Abstract
Background
The efficacy of calcineurin inhibitors (CNIs) for induction of remission in intestinal Behçet’s disease (intestinal BD) has not been explored.
Methods
A multicenter retrospective case series study of patients with active intestinal BD treated with CNIs (cyclosporin and tacrolimus) was conducted.
Results
Of 16 patients, 12 (75%) showed a clinical response and 5 (31.3%) achieved clinical remission after 2 weeks of CNI treatment. Similar efficacy of CNIs was observed even in 7 patients refractory to antitumor necrosis factor-alpha therapies. Endoscopic improvement was observed in 11 of 12 patients.
Conclusions
CNIs may be promising treatment options for refractory intestinal BD.

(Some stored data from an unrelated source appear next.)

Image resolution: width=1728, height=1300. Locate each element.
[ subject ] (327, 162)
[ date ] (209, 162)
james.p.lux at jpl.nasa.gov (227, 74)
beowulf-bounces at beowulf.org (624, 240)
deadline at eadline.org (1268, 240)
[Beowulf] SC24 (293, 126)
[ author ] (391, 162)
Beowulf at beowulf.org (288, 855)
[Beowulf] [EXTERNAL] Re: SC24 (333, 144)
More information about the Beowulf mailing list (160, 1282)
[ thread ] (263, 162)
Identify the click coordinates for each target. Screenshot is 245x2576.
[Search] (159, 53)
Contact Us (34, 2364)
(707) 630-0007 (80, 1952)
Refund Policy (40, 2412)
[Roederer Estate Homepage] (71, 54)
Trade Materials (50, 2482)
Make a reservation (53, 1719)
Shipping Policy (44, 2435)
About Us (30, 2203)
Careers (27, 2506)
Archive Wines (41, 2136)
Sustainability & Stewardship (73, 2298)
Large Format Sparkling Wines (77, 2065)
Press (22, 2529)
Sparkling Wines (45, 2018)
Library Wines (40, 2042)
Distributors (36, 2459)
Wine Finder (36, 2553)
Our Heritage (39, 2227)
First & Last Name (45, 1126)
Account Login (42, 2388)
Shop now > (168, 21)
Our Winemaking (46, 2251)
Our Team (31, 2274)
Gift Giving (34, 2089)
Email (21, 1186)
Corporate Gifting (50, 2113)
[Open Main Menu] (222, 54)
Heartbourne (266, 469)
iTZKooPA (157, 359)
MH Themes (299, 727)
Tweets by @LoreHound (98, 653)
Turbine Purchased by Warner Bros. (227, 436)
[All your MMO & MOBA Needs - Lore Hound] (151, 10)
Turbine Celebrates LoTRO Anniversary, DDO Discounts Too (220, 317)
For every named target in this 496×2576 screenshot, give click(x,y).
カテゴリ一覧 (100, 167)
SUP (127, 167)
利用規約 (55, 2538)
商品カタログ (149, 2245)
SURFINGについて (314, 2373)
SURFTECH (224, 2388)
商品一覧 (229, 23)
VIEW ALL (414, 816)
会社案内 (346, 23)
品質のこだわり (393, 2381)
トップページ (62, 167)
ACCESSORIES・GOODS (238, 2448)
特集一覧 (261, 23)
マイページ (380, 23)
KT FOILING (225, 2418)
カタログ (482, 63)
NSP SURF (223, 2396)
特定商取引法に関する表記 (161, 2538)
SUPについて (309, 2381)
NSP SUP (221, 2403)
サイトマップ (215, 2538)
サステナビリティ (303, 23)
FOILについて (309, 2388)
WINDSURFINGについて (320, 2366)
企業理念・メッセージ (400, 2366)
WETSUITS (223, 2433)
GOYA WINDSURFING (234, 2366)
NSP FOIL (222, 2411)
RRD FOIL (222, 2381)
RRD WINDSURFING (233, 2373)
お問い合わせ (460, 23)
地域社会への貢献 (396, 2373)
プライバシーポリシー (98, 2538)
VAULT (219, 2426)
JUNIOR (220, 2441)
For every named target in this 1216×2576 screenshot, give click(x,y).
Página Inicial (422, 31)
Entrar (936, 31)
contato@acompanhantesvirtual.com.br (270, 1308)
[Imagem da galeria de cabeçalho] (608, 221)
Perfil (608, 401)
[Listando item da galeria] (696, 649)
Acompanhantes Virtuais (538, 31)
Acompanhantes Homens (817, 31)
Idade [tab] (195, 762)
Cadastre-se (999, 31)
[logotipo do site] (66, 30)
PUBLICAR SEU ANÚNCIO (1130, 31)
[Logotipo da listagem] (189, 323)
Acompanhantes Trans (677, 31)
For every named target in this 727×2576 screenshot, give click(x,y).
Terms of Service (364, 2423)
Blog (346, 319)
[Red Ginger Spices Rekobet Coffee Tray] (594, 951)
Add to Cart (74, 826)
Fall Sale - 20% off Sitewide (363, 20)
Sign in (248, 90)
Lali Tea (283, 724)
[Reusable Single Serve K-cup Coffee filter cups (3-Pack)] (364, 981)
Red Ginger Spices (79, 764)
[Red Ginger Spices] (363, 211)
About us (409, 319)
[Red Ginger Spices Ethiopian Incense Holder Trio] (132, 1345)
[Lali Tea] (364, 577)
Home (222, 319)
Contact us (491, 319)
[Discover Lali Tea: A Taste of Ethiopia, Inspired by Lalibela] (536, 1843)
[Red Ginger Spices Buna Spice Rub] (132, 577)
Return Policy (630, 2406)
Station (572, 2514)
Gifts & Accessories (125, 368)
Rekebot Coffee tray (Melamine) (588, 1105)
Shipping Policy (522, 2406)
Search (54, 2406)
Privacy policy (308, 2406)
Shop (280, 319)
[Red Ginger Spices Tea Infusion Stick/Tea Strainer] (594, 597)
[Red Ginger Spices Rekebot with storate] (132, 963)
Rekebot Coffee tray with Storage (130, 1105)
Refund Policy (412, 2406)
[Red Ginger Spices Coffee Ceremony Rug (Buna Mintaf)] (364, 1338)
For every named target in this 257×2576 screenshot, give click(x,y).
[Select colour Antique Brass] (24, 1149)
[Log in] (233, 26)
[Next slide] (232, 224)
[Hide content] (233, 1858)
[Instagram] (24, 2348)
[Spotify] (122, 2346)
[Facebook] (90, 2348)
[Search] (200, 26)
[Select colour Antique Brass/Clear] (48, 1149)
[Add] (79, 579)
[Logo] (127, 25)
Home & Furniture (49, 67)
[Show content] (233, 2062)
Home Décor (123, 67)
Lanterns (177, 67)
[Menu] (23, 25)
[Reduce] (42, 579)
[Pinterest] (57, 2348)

Keywords: intestinal Behçet’s disease, calcineurin inhibitor, cyclosporin, tacrolimus
Introduction
Behçet’s disease (BD) is a chronic, relapsing multisystemic inflammatory disorder of unknown etiology.1 Intestinal BD is a specific subtype of BD, characterized by punched-out ulcers typically in the ileocecal region. Deep gastrointestinal ulcers in intestinal BD can cause life-threatening complications such as perforative peritonitis, abscess, and massive bleeding.2 Intractable and penetrating ulcers of intestinal BD require urgent surgical resection, but the postoperative recurrence rate is high.2 Nevertheless, current therapeutic options for intestinal BD are limited, especially for rapid induction of remission to avoid severe complications or the need for surgery. Although high-dose corticosteroids and antitumor necrosis factor-alpha (TNF-α) antibody agents are recommended for moderate-to-severe intestinal BD,2,3 these therapies often fail to achieve remission. There remains an unmet need to improve the prognosis and mortality in patients with intestinal BD.
Calcineurin inhibitors (CNIs) including cyclosporin A (CsA) and tacrolimus (Tac) are strong and fast-acting immunosuppressants. Despite the positive results of CNIs in the treatment of BD uveitis,4 their efficacy for intestinal BD remains to be elucidated.2,3,5,6 Therefore, we aimed to evaluate the efficacy of CNIs as a novel therapy for the induction of remission in patients with intestinal BD.
Methods
Study Design
This was a multicenter retrospective case series study to investigate the short-term efficacy of CNIs for patients with active intestinal BD. Patients with intestinal BD who had received CNI treatment [continuous intravenous CsA (CsA-iv), peroral CsA (CsA-po), or peroral Tac] from April 2005 to October 2020 were searched in the databases of 3 referral centers for inflammatory bowel diseases in Japan: Keio University Hospital, Tokyo Yamate Medical Center, and Tokyo Women’s Medical University Hospital. All identified patients were confirmed to meet the diagnostic criteria of intestinal BD proposed by the Japanese Ministry of Health, Labour and Welfare’s research team on BD2 and to rule out the possibility of other inflammatory bowel diseases such as Crohn’s disease, ulcerative colitis, intestinal tuberculosis, cytomegalovirus enteritis, drug-induced enteritis, malignancy, and myelodysplastic syndrome-related enteritis. We reviewed the medical records of patients and collected the data of their demographics, characteristics, medical history, types of CNIs, serum concentration of CNIs, concomitant drugs, clinical symptoms, hematological examinations results, endoscopic findings before and after 2 weeks of CNI treatment, and adverse events during CNI treatment.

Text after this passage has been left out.